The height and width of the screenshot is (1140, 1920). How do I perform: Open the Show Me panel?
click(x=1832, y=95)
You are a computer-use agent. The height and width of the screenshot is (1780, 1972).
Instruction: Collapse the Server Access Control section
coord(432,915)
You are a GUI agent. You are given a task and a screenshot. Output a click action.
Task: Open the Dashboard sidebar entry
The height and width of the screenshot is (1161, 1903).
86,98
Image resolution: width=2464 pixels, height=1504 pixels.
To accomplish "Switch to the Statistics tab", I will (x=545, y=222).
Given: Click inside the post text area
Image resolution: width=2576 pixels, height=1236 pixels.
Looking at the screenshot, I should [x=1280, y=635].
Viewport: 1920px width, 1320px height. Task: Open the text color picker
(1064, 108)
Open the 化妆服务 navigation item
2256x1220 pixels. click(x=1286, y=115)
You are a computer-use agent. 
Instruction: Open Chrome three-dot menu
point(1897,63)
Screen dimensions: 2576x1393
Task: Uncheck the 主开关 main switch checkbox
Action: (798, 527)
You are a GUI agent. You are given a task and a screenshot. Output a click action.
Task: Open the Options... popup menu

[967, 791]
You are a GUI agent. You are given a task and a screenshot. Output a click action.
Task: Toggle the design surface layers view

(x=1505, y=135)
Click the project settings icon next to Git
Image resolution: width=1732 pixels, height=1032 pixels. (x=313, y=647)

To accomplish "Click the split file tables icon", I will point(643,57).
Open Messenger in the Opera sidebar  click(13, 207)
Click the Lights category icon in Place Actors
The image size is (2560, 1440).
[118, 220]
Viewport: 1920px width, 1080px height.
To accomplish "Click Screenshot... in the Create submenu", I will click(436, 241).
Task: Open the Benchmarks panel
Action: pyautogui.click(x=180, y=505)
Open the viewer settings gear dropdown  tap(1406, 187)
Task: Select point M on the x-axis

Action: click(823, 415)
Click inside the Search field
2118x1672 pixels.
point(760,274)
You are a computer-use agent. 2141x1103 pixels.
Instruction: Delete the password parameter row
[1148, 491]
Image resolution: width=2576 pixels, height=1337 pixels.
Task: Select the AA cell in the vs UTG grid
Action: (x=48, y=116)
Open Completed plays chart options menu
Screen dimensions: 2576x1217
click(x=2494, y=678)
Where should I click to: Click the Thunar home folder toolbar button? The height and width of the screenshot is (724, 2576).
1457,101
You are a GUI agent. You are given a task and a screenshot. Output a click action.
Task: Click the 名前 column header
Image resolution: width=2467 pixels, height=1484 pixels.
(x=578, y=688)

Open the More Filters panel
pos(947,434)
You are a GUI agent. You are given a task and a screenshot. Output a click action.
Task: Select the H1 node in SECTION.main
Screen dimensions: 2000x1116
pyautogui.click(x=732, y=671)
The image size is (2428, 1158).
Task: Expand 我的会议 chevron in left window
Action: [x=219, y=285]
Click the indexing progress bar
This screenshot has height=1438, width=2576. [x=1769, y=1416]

┄┄┄┄┄┄┄┄┄┄┄┄┄┄┄┄┄┄┄┄

[YOUR GOAL]: Every record needs to be reproduced exactly, with none skipped.

[ANSWER TO THIS EXERCISE]:
The height and width of the screenshot is (1140, 1920). How do I perform: Open the Show Me panel?
click(x=1832, y=95)
You are a computer-use agent. The height and width of the screenshot is (1780, 1972).
Instruction: Collapse the Server Access Control section
coord(432,915)
You are a GUI agent. You are given a task and a screenshot. Output a click action.
Task: Open the Dashboard sidebar entry
The height and width of the screenshot is (1161, 1903).
86,98
Image resolution: width=2464 pixels, height=1504 pixels.
To accomplish "Switch to the Statistics tab", I will (x=545, y=222).
Given: Click inside the post text area
Image resolution: width=2576 pixels, height=1236 pixels.
Looking at the screenshot, I should [x=1280, y=635].
Viewport: 1920px width, 1320px height. Task: Open the text color picker
(1064, 108)
Open the 化妆服务 navigation item
2256x1220 pixels. click(x=1286, y=115)
You are a computer-use agent. 
Instruction: Open Chrome three-dot menu
point(1897,63)
Screen dimensions: 2576x1393
Task: Uncheck the 主开关 main switch checkbox
Action: (798, 527)
You are a GUI agent. You are given a task and a screenshot. Output a click action.
Task: Open the Options... popup menu

[967, 791]
You are a GUI agent. You are given a task and a screenshot. Output a click action.
Task: Toggle the design surface layers view

(x=1505, y=135)
Click the project settings icon next to Git
Image resolution: width=1732 pixels, height=1032 pixels. (x=313, y=647)

To accomplish "Click the split file tables icon", I will point(643,57).
Open Messenger in the Opera sidebar  click(13, 207)
Click the Lights category icon in Place Actors
The image size is (2560, 1440).
[118, 220]
Viewport: 1920px width, 1080px height.
To accomplish "Click Screenshot... in the Create submenu", I will click(436, 241).
Task: Open the Benchmarks panel
Action: pyautogui.click(x=180, y=505)
Open the viewer settings gear dropdown  tap(1406, 187)
Task: Select point M on the x-axis

Action: click(823, 415)
Click inside the Search field
2118x1672 pixels.
point(760,274)
You are a computer-use agent. 2141x1103 pixels.
Instruction: Delete the password parameter row
[1148, 491]
Image resolution: width=2576 pixels, height=1337 pixels.
Task: Select the AA cell in the vs UTG grid
Action: (x=48, y=116)
Open Completed plays chart options menu
Screen dimensions: 2576x1217
click(x=2494, y=678)
Where should I click to: Click the Thunar home folder toolbar button? The height and width of the screenshot is (724, 2576).
1457,101
You are a GUI agent. You are given a task and a screenshot. Output a click action.
Task: Click the 名前 column header
Image resolution: width=2467 pixels, height=1484 pixels.
(x=578, y=688)

Open the More Filters panel
pos(947,434)
You are a GUI agent. You are given a task and a screenshot. Output a click action.
Task: Select the H1 node in SECTION.main
Screen dimensions: 2000x1116
pyautogui.click(x=732, y=671)
The image size is (2428, 1158).
Task: Expand 我的会议 chevron in left window
Action: [x=219, y=285]
Click the indexing progress bar
This screenshot has height=1438, width=2576. [x=1769, y=1416]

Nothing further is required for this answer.